La comida y la codicia

La memoria del ciudadano es frágil. La de los políticos es maleable. La de los desalmados, inexistente. Recurrir a la hemeroteca resulta tan imprescindible como respirar. En abril de 1981, el niño Jaime Vaquero murió en un hospital madrileño. La afección que provocó el fallecimiento se atribuyó en un principio a la "enfermedad del legionario". En unas semanas, otros seis madrileños fueron víctimas de algo que pasó a llamarse "neumonía atípica". El misterio y el temor se expandían con mayor rapidez que la patología, pese a que Jesús Sancho Rof, ministro de sanidad de la época, aseguró que "el mal lo causa un bichito; es tan pequeño, que si se cae de la mesa, se mata".

Seis semanas después, el pediatra Juan Manuel Tabuenca determinó que el origen de la intoxicación generalizada radicaba en el aceite de colza adulterado. Se vendía a granel en los barrios más pobres de la capital. Siete empresas sin escrúpulos incrementaban sus ganancias con una mezcla tóxica. El balance final dejó más de 300 muertes y 25.000 afectados en una veintena de provincias. Algunos aún sufren horribles secuelas que les han convertido en grandes dependientes de por vida.
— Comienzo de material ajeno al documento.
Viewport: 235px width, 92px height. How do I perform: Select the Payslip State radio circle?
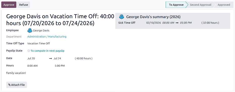29,51
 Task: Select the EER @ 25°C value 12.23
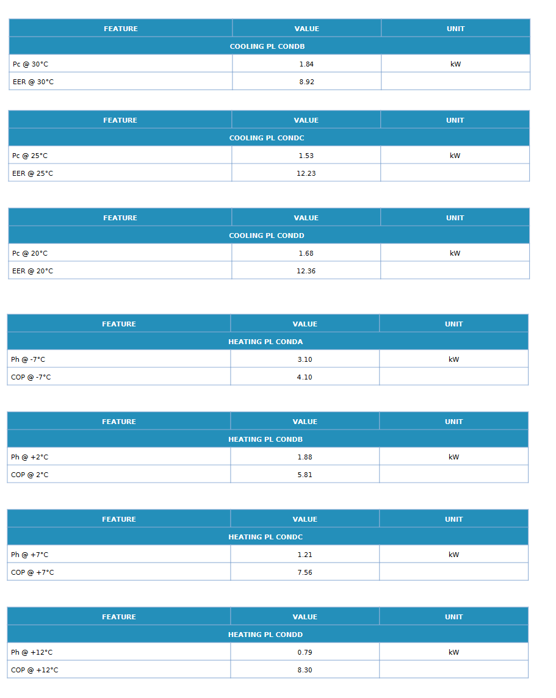(x=306, y=174)
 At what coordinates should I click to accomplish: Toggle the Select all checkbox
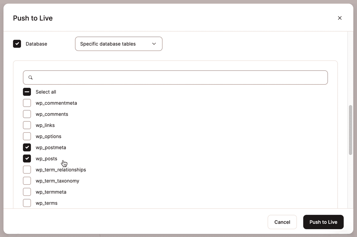[x=27, y=92]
Conociendo este negro episodio de la historia de España, sorprende que dos empresas mallorquinas de distribución hayan tenido que ser clausuradas en los dos últimos meses por incumplimientos graves relacionados con la salud. El 23 de febrero, Diario de Mallorca publicó que la empresa Miguel Socías Soler S.L., de Inca, llevaba doce días cerrada después de que un inspector de Salud descubriera que manipulaba "alimentos próximos a caducar, básicamente quesos, patés y fiambres, reconvirtiéndolos en queso rallado o en productos bajo otros formatos, cambiándoles el etiquetado y volviéndolos a comercializar evitando de esta manera las pérdidas que les habría supuesto su eliminación al no ser ya aptos para el consumo humano".

Hace dos semanas, la Policía Nacional irrumpió en la nave industrial del polígono de Marratxí en la que tiene su sede Cárnicas Vicente. Allí encontraron 50 toneladas de productos congelados caducados, algunos desde hace más de tres años, que se distribuían a restaurantes, hoteles y colegios de la isla. Según los investigadores, no se respetaba la cadena de frío, algunas carnes se descongelaban en agua caliente para acelerar el proceso y se añadían vísceras o sangre de cerdo para completar el peso.

Los distribuidores tenían un único objetivo: ganar más dinero. Cuanto más mejor. Codicia, se llama. Afán excesivo de riqueza. Por supuesto, están convencidos de que sus actos resultan inocuos para el bienestar de los consumidores de sus productos. De la misma forma razonaban los empresarios de la colza. Incrementaban los beneficios con un fraude alimentario, rebajando la calidad, pero, creían ellos, sin riesgo para la salud. Se les fue de las manos y las consecuencias fueron gravísimas para miles de ciudadanos.

Estas investigaciones coinciden con el triunfo de los hoteleros mallorquines sobre otro fraude: el de los turistas británicos que denunciaban falsas intoxicaciones alimentarias para cobrar una indemnización. Las pesquisas policiales se han traducido en una caída en picado de las reclamaciones. No es necesario ser un adivino para deducir que esta victoria hubiese sido menos provechosa que la de Pirro, rey de Epiro, sobre los romanos si las prácticas de los empresarios desalmados hubiesen causado una intoxicación letal en alguno de los establecimientos a los que suministraban lácteos o carne.

Ocho años después del primer caso de muerte por culpa de la colza, la Audiencia Nacional condenó a 38 empresarios, aunque solo dos recibieron penas que suponían el ingreso en prisión. Al cabo de otros tres años, el Supremo amplió los castigos. Los condenados se declararon insolventes y no pagaron las indemnizaciones a los perjudicados. Un nuevo proceso declaró la responsabilidad de dos funcionarios y de la Administración. El Estado, todos nosotros, acabó pagando veinte años después más de mil millones de euros. Aunque mucho más caro les costó a las víctimas de los infames vendedores del aceite adulterado hasta convertirlo en asesino.

Ninguna comprensión hacia los empresarios mallorquines encausados. Juegan, sobre todo, con la salud de los consumidores, entre ellos niños que comen en el colegio. Pero también con el prestigio turístico de la isla. Y todo por codicia. "Afán desmedido de lucro", dijeron los jueces de la colza.